The results also suggest that there is a need to consider other work-related physical and psychosocial aspects of sewing tasks. Interestingly, our findings indicated that perceived speed of work (i.e. fast working) was another independent factor that was positively associated with the occurrence of MSP in all studied body regions (i.e. neck, shoulder and low back areas) among sewing workers. This finding may be attributed to the fact that these workers were paid based on the number of items they completed and this provided an incentive to work at high speed without adequate rest breaks. Moreover, the finding indicated that years of employment as a sewing worker was positively associated with the presence of symptoms in the neck and low back areas, which is in agreement with several previous observations (Kaergaard and Andersen 2000; Wang et al. 2007; Dianat and Salimi 2014). It is also interesting to note that the sewing workers in this study had frequent periods of long duration of sewing work without breaks (i.e. sitting in one place in a static or non-moving position for more than 2 hours), but this was only associated with the occurrence of neck complaints. The results from some previous studies suggest that the long duration of sitting work without a break may increase the risk for neck/shoulder pain among different occupational groups (Wang et al. 2007; Johnston et al. 2008; Dianat and Salimi 2014), and that regular rest breaks may reduce the risk for such complaints (McLean et al. 2001). Therefore, sewing workers should be advised to take regular rest breaks in order to minimise exposure and to help recovery from static and awkward postures.
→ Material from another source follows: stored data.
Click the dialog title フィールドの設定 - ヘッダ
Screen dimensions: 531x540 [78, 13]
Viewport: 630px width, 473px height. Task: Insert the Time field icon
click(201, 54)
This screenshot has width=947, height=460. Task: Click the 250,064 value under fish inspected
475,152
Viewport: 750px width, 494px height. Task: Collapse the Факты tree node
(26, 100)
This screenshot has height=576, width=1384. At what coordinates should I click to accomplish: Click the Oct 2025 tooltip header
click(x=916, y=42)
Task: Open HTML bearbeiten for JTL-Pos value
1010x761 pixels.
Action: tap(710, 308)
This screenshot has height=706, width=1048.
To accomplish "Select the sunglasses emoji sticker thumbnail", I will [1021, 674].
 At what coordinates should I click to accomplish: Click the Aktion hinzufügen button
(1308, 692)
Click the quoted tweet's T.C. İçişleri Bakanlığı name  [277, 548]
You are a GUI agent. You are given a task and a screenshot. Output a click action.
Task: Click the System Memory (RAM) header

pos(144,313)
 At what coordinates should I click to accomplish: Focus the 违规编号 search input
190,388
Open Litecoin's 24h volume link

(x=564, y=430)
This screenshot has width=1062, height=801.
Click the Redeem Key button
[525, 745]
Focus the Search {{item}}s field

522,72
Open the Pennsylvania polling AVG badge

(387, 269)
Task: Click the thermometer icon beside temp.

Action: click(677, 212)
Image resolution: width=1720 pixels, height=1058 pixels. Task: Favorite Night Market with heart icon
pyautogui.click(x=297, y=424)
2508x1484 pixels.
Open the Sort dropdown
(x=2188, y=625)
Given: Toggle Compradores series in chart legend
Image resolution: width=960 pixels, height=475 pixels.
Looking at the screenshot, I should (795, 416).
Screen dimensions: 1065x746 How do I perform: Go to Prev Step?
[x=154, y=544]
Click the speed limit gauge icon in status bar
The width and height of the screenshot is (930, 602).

The present study has an advantage that the observer error was controlled by using two trained interviewers in comparison to studies in which there were separate observer for each case. However, the findings presented should be interpreted in the context of the cross-sectional study design. In addition, the findings highlight the importance of both individual and work-related aspects of sewing tasks in association with MSP. Thus, in addition to the work-related factors, it might be useful to consider individual factors (such as age, gender and education) as potential confounders in future analysis of MSP among this working group.

Conclusions

In conclusion, the main finding of the study was that neck, shoulder and low back pain are frequent in workers involved in different sewing activities. The findings highlight the importance of both individual and work-related (psychosocial and physical) aspects of sewing tasks in association with MSP and emphasis the need for ergonomic interventions for improving the working conditions of this working group. Working posture and fast working were found to be as important predictors of MSP in all studied body regions. Number of years worked as a sewing worker was also shown to increase the risk for neck and low back pain among sewing workers. However, long duration of continuous sitting work without a break was only associated with the occurrence of neck pain. Based on the findings of this study, it is recommended that working postures of sewing workers should be improved through workstation design for sewing tasks (i.e. based on workers’ anthropometry). Moreover, workers involved in these tasks should also be advised to take regular rest breaks in order to alleviate exposure and also to aid recovery from unhealthy working postures. These findings highlight the role of prevention in the workplace in order to reduce MSP.